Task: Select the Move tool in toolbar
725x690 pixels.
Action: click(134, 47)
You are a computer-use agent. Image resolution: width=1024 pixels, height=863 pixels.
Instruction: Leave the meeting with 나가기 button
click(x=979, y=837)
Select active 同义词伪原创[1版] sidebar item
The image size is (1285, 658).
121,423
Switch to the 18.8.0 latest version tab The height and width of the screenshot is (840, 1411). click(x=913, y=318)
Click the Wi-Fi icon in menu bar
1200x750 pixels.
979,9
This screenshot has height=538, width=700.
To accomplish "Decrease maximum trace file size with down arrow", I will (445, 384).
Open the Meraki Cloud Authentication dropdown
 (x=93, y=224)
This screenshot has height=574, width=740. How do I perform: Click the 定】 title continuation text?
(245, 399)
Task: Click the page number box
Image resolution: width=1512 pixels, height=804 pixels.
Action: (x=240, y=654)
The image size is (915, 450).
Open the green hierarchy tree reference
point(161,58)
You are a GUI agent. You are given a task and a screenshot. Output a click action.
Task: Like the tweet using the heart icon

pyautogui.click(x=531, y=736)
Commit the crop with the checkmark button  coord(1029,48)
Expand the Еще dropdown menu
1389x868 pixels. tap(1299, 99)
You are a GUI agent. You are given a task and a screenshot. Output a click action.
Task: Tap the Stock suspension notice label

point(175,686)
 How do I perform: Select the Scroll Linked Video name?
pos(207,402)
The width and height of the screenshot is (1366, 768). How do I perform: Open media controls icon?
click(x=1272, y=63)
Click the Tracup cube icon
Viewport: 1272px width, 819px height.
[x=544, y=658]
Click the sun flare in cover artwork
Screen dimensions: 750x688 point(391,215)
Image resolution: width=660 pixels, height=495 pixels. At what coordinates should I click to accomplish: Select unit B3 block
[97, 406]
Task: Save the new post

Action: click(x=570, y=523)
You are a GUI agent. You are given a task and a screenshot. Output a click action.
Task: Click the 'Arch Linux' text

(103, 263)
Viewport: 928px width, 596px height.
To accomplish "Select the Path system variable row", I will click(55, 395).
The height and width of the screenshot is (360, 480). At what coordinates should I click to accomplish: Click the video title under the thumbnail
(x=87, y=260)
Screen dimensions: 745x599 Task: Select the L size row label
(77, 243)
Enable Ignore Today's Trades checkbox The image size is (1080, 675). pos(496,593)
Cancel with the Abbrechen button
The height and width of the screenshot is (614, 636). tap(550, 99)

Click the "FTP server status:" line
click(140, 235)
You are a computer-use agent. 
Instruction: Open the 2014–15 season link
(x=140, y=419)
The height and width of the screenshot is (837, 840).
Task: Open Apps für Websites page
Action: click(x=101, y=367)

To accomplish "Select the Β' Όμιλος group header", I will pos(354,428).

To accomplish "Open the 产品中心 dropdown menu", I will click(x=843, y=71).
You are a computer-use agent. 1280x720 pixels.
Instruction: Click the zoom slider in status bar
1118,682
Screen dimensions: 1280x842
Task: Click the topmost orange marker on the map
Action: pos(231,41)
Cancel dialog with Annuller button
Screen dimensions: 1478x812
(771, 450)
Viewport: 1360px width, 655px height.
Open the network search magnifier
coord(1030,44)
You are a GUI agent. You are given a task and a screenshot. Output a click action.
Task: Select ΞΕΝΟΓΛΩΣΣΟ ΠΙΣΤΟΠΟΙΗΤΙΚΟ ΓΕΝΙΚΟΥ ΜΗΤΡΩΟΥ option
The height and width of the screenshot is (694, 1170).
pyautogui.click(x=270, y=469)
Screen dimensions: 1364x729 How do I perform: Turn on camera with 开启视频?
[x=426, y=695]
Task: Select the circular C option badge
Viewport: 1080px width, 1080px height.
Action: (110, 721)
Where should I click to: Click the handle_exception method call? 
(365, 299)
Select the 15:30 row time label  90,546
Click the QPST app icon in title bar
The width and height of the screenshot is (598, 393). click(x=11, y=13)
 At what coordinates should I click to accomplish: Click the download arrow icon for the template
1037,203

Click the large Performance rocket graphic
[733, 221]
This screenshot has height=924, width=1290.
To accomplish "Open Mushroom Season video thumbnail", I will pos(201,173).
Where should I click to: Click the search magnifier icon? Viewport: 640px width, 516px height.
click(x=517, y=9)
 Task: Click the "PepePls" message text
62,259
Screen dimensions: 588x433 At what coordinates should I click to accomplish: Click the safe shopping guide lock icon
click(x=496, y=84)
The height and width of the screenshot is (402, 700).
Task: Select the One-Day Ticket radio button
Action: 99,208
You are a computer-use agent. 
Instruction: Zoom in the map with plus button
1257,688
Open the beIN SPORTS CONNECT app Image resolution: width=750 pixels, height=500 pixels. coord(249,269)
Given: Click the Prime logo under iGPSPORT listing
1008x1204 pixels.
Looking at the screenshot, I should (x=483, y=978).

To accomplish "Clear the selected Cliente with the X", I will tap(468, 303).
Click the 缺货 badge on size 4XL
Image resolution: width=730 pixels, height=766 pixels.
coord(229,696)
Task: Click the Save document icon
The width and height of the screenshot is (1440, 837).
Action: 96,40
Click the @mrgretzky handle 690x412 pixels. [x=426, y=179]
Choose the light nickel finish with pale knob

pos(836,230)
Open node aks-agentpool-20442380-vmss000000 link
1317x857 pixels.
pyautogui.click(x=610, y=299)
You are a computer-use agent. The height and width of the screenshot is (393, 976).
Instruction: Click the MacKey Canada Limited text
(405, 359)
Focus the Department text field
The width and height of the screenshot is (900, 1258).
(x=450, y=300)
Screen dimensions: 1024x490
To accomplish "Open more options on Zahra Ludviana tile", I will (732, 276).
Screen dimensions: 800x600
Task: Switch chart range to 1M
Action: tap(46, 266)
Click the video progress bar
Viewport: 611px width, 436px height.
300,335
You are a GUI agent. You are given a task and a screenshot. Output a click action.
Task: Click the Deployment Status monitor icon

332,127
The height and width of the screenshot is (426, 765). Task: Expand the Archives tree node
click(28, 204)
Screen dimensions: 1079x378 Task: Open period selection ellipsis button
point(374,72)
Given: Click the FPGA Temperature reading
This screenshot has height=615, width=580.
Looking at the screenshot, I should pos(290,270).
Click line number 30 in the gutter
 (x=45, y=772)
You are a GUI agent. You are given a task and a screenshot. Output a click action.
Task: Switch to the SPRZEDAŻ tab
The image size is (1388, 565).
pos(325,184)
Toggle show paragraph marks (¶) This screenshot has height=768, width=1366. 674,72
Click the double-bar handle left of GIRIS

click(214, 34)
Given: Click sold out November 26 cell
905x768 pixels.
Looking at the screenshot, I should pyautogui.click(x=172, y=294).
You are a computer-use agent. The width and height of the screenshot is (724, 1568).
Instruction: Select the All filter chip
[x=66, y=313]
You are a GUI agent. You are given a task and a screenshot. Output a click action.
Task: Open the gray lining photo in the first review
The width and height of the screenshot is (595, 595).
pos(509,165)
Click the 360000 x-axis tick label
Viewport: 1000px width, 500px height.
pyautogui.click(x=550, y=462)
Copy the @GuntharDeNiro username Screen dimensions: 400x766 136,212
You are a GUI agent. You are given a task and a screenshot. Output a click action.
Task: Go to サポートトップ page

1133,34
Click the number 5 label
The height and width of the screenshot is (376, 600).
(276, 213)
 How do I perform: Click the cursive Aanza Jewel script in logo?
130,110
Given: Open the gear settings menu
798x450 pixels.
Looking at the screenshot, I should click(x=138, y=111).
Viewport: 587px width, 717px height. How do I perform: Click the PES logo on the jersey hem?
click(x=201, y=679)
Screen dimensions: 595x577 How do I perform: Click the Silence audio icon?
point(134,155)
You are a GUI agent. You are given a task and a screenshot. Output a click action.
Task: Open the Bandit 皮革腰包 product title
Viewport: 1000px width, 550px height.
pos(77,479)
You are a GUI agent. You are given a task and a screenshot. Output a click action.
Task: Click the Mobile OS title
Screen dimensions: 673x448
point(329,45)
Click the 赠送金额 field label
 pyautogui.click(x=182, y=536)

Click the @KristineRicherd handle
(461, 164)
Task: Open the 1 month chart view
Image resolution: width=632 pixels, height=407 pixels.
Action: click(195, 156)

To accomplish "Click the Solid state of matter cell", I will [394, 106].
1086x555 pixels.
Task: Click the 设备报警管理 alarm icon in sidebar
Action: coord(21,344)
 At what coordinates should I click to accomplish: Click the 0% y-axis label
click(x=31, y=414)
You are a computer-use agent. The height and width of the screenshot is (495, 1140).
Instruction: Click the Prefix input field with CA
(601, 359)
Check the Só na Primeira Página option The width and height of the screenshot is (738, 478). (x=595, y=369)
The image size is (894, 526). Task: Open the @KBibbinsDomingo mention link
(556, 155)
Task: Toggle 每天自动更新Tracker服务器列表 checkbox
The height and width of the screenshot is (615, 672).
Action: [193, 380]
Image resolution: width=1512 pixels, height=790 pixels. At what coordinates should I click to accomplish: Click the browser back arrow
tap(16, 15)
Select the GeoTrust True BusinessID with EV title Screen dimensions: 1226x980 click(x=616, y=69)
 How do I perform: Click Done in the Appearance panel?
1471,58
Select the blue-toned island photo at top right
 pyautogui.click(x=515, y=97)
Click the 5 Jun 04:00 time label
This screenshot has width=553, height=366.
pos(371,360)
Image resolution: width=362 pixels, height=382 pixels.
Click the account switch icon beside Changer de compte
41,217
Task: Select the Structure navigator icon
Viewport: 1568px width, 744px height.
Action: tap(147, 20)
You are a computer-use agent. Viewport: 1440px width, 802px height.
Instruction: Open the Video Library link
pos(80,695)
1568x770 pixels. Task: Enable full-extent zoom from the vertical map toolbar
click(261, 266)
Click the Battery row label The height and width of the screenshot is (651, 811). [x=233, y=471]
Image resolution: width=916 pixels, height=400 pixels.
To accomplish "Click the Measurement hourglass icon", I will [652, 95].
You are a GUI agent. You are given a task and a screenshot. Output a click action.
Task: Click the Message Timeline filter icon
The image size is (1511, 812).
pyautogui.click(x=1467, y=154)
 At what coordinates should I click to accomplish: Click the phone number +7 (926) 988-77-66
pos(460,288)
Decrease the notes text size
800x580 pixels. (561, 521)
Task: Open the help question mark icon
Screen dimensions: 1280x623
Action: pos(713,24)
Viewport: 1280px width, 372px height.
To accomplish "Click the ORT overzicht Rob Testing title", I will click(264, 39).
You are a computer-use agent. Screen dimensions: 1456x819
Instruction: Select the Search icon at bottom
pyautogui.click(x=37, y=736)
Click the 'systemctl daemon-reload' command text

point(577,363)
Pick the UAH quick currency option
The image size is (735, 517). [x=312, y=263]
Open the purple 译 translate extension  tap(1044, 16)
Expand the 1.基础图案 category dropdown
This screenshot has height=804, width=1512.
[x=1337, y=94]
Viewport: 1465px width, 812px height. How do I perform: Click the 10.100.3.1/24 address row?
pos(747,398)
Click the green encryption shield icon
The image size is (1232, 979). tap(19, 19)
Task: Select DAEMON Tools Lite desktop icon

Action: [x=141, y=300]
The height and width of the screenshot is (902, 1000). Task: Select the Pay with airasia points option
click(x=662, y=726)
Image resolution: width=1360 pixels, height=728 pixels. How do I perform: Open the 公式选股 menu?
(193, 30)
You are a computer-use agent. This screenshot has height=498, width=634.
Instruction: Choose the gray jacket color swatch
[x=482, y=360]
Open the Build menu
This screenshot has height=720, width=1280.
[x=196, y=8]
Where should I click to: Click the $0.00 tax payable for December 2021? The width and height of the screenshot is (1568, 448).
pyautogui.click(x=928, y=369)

### Task objective
Count the lines in the data above that contain the string "menu" with matching case. Reply with the number alone.

### Written response
6